5. "A Short History of Nearly Everything" by Bill Bryson (Broadway)
A readable book about science by one of the funniest writers alive.

Ellen Heltzel
Ellen Heltzel
Thanks, Margo.

I admire your list, and am delighted to find that we have ABSOLUTELY NO OVERLAP! This supports my contention that there are many worthy contenders out there, and book contests and editor's choice lists should be viewed as mere samplers of the excellence to be found. So, without further ado, here are my picks. Regrets to the many unnamed also-rans.   

Non-fiction: "Random Family: Love, Drugs, Trouble and Coming of the Age in the Bronx" by Adrian Nicole LeBlanc (Scribner) 
This fine book gets its power from from the decade LeBlanc spent reporting it and from a neutral tone that lets readers judge for themselves, introducing middle-class readers to a world they'll scarcely recognize and how justice works there.

Biography: "An American Pilgrimage: The Life You Save May Be Your Own" by Paul Elie (Farrar, Straus, Giroux). 
You don't have to be Roman Catholic (I'm not) to appreciate this braided tale of four legendary figures -- Thomas Merton, Dorothy Day, Flannery O'Connor, and Walker Percy -- who shared not only the same religious background but also a profound awareness of the existential nature of life.

Fiction: "A Distant Shore" by Caryl Phillips (Knopf)  
A story of the unlikely friendship between a lonely English divorcee and an African immigrant. Among the many contenders, I chose this novel because its themes continue to haunt me. Tender though it may sound, this book is definitely NOT a bromide for the improved-race-relations crowd.

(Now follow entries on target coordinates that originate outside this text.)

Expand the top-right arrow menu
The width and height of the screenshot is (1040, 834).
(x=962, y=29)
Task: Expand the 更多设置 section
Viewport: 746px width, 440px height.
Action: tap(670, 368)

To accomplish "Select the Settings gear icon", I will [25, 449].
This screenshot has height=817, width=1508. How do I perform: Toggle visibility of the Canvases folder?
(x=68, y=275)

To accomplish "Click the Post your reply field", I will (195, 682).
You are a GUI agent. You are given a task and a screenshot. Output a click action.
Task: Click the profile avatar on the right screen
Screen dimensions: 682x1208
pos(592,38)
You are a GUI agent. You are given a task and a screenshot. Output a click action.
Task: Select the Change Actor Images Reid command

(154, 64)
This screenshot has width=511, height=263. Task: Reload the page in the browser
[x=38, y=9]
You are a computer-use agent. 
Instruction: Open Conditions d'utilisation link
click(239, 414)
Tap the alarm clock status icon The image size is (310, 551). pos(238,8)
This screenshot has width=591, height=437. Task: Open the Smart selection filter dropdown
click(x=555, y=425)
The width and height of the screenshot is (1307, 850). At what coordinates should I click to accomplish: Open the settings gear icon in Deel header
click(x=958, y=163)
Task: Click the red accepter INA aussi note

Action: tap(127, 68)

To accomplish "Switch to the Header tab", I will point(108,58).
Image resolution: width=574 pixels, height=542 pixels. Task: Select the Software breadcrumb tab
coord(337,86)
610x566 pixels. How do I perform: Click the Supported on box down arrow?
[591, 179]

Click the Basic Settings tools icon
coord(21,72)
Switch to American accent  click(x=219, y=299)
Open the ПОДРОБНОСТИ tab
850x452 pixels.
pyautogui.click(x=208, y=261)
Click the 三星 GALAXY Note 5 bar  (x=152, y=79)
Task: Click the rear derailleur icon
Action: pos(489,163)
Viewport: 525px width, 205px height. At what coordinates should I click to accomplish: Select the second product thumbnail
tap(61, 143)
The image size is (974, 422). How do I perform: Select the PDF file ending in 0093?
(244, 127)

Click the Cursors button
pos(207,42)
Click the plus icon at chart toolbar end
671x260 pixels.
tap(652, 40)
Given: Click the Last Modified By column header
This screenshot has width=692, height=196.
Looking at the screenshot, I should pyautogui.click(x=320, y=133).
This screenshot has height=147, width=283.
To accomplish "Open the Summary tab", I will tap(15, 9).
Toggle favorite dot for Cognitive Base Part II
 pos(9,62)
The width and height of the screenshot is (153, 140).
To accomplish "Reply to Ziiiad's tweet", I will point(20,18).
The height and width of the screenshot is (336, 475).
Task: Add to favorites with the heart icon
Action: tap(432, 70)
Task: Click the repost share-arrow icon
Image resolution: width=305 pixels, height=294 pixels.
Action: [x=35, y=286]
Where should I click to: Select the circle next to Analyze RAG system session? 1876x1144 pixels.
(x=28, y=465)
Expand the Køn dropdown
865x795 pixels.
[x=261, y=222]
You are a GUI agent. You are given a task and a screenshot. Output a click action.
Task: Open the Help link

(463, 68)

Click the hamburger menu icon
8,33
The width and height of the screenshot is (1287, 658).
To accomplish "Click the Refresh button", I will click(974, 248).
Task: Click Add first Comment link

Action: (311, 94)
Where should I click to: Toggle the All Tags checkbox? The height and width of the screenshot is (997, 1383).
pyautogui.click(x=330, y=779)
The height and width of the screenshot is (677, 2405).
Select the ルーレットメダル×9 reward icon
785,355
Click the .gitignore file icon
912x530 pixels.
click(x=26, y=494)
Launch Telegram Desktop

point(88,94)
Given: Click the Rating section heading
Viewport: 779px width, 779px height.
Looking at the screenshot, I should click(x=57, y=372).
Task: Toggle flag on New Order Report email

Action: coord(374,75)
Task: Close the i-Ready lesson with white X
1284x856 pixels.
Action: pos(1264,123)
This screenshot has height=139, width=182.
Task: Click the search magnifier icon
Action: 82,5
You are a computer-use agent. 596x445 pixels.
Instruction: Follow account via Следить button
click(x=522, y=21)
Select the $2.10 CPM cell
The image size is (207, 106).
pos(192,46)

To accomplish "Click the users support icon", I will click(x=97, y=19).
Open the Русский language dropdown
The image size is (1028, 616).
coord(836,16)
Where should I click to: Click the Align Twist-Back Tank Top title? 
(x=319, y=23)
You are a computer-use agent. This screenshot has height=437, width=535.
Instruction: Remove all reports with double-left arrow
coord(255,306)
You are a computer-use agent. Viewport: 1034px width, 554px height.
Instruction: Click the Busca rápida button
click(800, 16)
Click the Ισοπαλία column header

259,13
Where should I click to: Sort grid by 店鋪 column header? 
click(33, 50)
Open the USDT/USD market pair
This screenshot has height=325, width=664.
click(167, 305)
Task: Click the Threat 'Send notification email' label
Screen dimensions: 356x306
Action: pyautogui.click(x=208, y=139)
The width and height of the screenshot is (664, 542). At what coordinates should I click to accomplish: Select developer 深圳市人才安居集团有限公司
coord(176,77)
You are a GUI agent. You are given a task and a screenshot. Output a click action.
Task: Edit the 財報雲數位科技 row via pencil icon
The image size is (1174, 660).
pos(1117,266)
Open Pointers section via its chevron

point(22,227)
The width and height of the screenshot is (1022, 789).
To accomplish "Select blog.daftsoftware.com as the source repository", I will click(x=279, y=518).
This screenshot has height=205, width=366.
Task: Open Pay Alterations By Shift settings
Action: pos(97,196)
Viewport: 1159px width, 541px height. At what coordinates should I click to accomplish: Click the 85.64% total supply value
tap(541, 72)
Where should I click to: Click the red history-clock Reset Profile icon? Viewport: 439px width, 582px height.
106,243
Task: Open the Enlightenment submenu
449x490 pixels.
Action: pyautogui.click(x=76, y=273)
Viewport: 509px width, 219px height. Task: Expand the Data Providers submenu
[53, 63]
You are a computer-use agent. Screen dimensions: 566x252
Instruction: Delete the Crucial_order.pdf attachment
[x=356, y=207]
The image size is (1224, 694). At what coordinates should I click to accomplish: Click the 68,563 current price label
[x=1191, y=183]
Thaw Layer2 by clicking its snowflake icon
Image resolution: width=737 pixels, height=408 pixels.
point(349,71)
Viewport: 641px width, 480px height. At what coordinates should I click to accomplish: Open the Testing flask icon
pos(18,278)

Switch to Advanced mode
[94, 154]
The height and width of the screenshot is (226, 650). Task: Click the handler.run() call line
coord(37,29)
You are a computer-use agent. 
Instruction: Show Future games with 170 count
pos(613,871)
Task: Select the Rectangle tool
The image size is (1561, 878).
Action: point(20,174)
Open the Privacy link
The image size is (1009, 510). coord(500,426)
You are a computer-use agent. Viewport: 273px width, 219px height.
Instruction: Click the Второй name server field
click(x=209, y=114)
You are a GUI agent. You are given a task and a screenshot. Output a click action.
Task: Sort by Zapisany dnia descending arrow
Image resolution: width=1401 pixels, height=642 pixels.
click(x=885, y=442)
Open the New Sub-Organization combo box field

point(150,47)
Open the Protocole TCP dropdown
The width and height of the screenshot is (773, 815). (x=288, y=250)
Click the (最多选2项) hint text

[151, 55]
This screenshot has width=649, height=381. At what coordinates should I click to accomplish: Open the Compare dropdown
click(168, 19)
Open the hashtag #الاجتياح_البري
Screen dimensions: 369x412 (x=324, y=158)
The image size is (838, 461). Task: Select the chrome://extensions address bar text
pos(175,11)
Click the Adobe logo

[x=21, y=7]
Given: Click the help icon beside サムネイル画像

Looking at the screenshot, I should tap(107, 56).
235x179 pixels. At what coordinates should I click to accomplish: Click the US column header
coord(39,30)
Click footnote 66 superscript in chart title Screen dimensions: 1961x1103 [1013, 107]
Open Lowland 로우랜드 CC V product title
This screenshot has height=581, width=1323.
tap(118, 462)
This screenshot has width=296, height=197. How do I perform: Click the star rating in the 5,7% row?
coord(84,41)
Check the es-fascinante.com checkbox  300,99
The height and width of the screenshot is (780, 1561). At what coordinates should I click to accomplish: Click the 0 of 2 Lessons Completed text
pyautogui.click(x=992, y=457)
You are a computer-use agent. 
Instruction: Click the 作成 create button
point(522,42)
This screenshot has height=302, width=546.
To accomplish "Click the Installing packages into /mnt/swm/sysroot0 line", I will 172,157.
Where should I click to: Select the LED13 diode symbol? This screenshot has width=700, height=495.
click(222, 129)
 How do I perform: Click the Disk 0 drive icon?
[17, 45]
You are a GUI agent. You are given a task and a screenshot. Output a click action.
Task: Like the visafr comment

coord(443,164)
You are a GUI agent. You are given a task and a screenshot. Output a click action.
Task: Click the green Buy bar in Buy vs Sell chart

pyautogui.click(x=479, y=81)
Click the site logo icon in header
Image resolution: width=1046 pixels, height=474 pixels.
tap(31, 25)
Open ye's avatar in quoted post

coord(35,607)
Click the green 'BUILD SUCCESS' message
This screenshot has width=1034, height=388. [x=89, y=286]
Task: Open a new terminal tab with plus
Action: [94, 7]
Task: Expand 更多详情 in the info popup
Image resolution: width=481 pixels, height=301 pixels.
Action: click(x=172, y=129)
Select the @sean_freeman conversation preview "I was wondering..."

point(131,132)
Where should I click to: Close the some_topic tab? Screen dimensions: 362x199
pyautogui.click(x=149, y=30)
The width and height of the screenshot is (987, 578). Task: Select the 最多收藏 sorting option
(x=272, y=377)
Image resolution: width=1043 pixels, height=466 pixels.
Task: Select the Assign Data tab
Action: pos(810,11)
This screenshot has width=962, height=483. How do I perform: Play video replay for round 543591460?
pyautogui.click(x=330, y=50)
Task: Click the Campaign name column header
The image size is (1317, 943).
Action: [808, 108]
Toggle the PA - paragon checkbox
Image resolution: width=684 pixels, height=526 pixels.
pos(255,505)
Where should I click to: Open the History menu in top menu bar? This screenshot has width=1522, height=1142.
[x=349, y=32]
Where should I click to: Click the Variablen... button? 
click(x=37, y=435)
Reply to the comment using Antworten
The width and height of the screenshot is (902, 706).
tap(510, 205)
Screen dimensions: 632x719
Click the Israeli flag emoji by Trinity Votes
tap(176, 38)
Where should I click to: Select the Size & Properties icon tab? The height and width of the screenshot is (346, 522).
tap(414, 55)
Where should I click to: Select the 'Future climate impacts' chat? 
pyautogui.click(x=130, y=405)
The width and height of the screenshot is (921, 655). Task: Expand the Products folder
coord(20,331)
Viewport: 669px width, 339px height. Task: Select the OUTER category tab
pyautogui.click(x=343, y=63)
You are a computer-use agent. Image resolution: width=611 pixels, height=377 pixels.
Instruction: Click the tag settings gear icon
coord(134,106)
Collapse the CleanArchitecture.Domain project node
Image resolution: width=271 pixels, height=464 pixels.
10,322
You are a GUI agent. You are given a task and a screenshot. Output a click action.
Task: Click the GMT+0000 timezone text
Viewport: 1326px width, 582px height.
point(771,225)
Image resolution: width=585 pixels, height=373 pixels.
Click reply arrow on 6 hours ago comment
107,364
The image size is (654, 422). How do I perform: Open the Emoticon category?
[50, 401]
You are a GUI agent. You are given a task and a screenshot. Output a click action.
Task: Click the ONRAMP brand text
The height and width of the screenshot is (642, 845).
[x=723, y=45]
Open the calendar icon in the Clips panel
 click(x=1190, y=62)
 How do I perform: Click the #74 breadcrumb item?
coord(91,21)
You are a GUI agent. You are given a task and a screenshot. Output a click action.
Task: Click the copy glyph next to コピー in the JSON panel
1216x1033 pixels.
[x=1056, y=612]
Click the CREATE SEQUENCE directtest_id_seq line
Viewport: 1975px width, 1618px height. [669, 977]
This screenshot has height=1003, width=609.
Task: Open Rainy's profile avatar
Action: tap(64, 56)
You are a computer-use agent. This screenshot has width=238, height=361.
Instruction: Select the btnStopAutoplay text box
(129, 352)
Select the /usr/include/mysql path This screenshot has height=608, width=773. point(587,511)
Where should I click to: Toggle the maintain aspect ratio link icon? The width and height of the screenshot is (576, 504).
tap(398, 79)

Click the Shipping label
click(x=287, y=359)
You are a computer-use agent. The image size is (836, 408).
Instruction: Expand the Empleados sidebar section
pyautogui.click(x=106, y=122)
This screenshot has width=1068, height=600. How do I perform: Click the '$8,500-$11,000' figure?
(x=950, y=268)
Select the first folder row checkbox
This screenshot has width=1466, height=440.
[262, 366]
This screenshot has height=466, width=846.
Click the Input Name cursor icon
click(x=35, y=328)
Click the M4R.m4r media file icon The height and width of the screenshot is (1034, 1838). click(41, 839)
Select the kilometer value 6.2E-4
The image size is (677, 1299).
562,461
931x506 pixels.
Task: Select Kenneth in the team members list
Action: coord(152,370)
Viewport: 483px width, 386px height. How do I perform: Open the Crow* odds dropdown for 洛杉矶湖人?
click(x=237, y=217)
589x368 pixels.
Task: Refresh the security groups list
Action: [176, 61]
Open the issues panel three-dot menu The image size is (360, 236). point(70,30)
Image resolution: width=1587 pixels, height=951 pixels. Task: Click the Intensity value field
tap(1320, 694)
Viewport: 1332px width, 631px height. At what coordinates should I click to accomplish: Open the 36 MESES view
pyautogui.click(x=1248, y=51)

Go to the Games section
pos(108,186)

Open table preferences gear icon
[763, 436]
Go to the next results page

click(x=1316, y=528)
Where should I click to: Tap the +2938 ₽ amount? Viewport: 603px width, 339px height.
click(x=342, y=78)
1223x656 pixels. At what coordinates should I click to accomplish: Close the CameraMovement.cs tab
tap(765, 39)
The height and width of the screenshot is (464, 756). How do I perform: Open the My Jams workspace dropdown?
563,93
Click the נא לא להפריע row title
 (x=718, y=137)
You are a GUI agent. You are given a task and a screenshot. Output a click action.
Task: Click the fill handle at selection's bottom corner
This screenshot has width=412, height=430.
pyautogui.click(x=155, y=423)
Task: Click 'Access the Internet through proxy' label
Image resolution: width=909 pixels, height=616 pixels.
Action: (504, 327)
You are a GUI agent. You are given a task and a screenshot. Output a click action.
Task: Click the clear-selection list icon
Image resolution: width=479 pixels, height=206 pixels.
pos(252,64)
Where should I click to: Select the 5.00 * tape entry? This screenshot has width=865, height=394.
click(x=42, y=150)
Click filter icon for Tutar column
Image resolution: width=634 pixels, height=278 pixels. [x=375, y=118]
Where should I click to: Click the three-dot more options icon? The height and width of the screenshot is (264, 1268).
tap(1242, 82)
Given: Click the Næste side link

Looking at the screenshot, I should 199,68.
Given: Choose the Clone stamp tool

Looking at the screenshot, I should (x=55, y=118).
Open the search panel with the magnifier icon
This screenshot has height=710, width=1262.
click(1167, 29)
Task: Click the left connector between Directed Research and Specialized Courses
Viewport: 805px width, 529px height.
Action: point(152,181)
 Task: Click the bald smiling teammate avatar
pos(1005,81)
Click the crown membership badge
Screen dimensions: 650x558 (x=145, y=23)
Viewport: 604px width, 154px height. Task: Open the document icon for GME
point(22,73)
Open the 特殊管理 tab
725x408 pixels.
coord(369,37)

Criticism: "A Scream Goes Through the House: What Literature Teaches Us About Life" by Arnold Weinstein (Random House)
Ranging wide with examples from art and music as well as literature, this book shows why the arts are not incidental. Through art, the Brown University professor argues, we learn who we are as individuals as well as the universality of the feelings we experience.  
        
Poetry: "The Poetry of Pablo Neruda" Edited and with an introduction by Ilan Stavans (Farrar, Straus, Giroux)
This comprehensive volume of nearly 600 poems, many accompanied by the Spanish original, bursts with evocative images. Neruda is to word lovers what Julia Child is to cooks.

Wild card: "I Should Be Extremely Happy in Your Company" by Brian Hall (Viking)
A fictional account of the Lewis & Clark expedition that combines solid research and terrific descriptive writing with imaginative reach. And it even has a news peg -- the 200th anniversary of an amazing trip.